Finalement, le paradoxe est absolu. Ce pays-continent, dont le rôle politique et économique est énorme, nous est moins familier que l’Islande ou la Norvège.
Surprenant, M.Dickner, comme je trouve que vous avez de la suite dans vos idées. Votre article de cette semaine « Gentrification » est une conséquence logique de celui de la semaine passée intitulé : « La manie du tangible ». Vous vous rappelez? Vous disiez que « rien ne vous énervait davantage que cette manie de renommer les lieux. ». J’étais d’accord avec vous mais là, vous êtes vraiment plus conservateur que moi si vous vous montrez réticent au projet de nettoyage.
« Décrasser », ôter la saleté qui s’amasse, me rejoint parfaitement. C’est une pollution à ma vue et à mon odorat. On a commencé à l’aimer dès ses débuts, ce boulevard Saint-Laurent, étant le couloir des immigrants et pour les immigrants, il représente les compatriotes. Pour tous, c’est le cosmopolitisme qui séduit. Ce boulevard est l’aorte de la métropole et c’est pour son identité qu’il a été sacré boulevard patrimonial en 1996. Il continuera donc d’attirer touristes de tous pays; et quand on attend de la visite, n’est-ce pas là le temps de se faire une beauté?

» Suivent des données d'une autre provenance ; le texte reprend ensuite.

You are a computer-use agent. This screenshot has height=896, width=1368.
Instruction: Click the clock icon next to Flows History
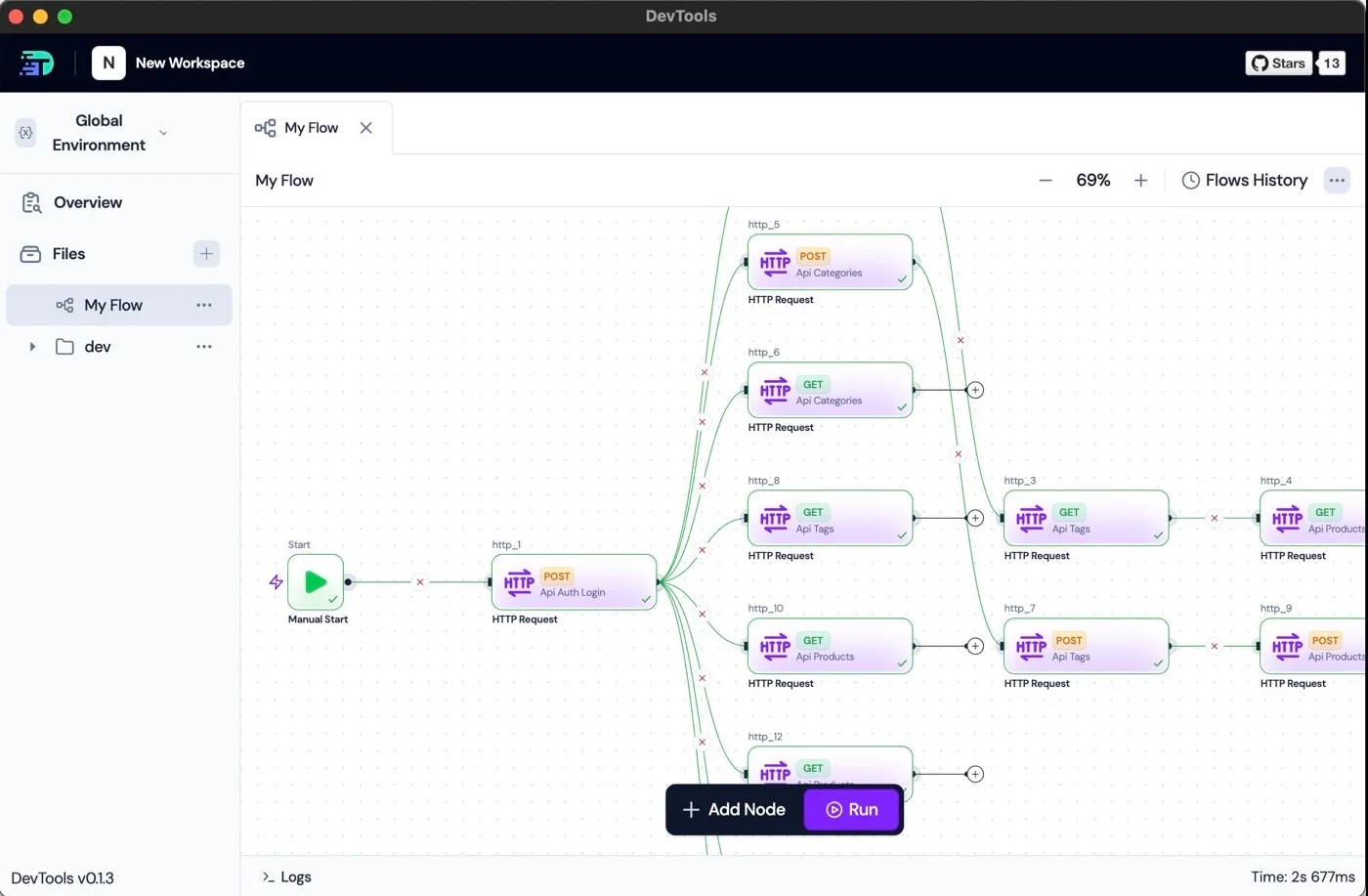(1190, 180)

À l’ère du Botox, il ne faut pas se surprendre de vouloir en étaler un peu partout. Il ne faut pas arrêter le progrès surtout quand les plans d’urbanisme sont intelligents. Et pensez à toutes ces toiles de grands peintres, à toutes ces églises d’illustres architectes, à toutes ces statues de renommés sculpteurs et j’en passe, qu’on a « nettoyées » pour le passage de l’an 2000 en Italie et ailleurs.Moi, j’ai simplement pensé que cela démontrait la fierté d’un peuple!
Vous savez, si j’étais obligée de marcher à côté des vidanges quand c’est leur jour de sortie, même si elles venaient de mes amies, je n’aurais qu’une envie pressante : celle de courir au plus loin pour me débarrasser le plus vite possible de ces relents pestilentiels.

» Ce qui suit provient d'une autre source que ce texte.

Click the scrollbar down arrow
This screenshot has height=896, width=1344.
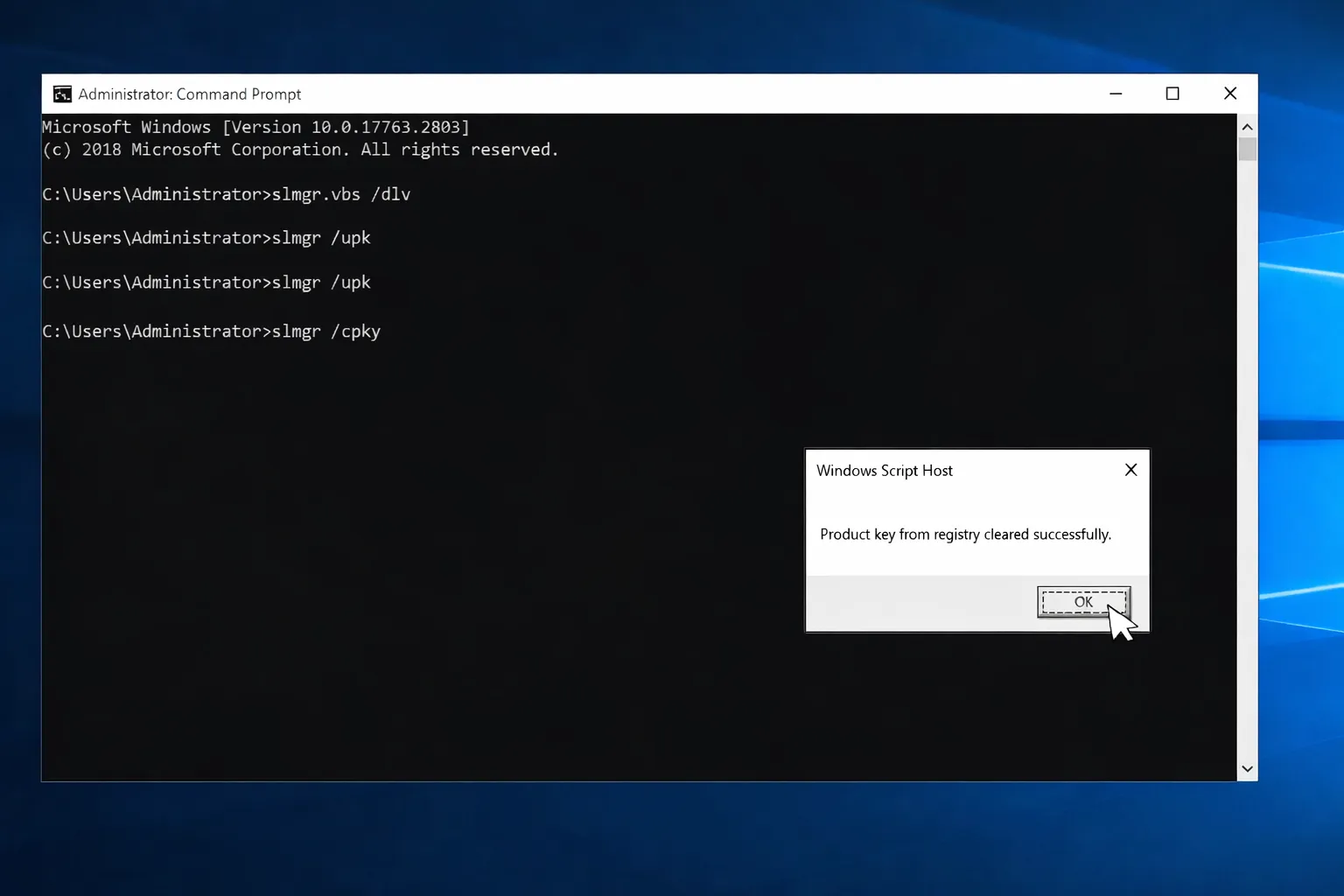[x=1247, y=768]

Toute mon enfance, j’ai mangé du Chinois, jusqu’au jour où l’on m’a dit (je devais être assez grande pour encaisser le coup) que je ne mangeais pas ce que les Chinois mangeaient, eux. Je mangeais du Chinois commercial, pendant qu’ils mangeaient leurs « vrais » mets Chinois. Décidément, c’est une race de monde qui a le sens du commerce.

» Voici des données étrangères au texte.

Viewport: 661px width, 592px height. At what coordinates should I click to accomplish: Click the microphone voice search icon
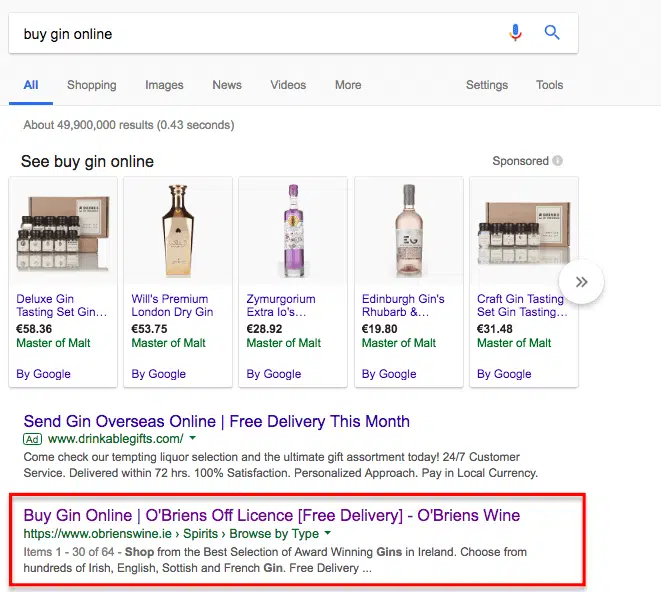[515, 33]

Aujourd’hui, on privilégie le Chinois, et surtout la Chinoise, quand arrive le moment d’adopter. Encore là, ce sont les enfants les plus convoités, à gros prix parce que c’est loin la Chine. Tellement, que la Chine se vide et les Chinois commencent à réagir. Le commerce a ses limites, on réalise que demain, il faudra des mains pour travailler et surtout, des utérus pour enfanter, n’en déplaise aux misogynes.
Il a y a déjà eu la multiplication des pains, maintenant c’est la multiplication de l’étiquette chinoise, donnant naissance à du Tout pour 1$. Tout s’y vend à un seul bas prix, même la dignité. Et si un énergumène à conviction sort la tête et s’avise de fabriquer son T-Shirt avec main-d’oeuvre québécoise, il est confronté à un géant imbattable sur tous les plans, même la qualité, et Le Fric-Show en a fait la démonstration.
Et dire, et vous l’apportez à notre attention, que cette omniprésence commerciale s’accompagne d’un vide identitaire puisque c’est bien par sa culture que se laisse connaître un peuple. Grâce à vous, monsieur Dickner, nous connaîtrons au moins « Quatre générations sous un même toit ». Il y a un commencement à tout.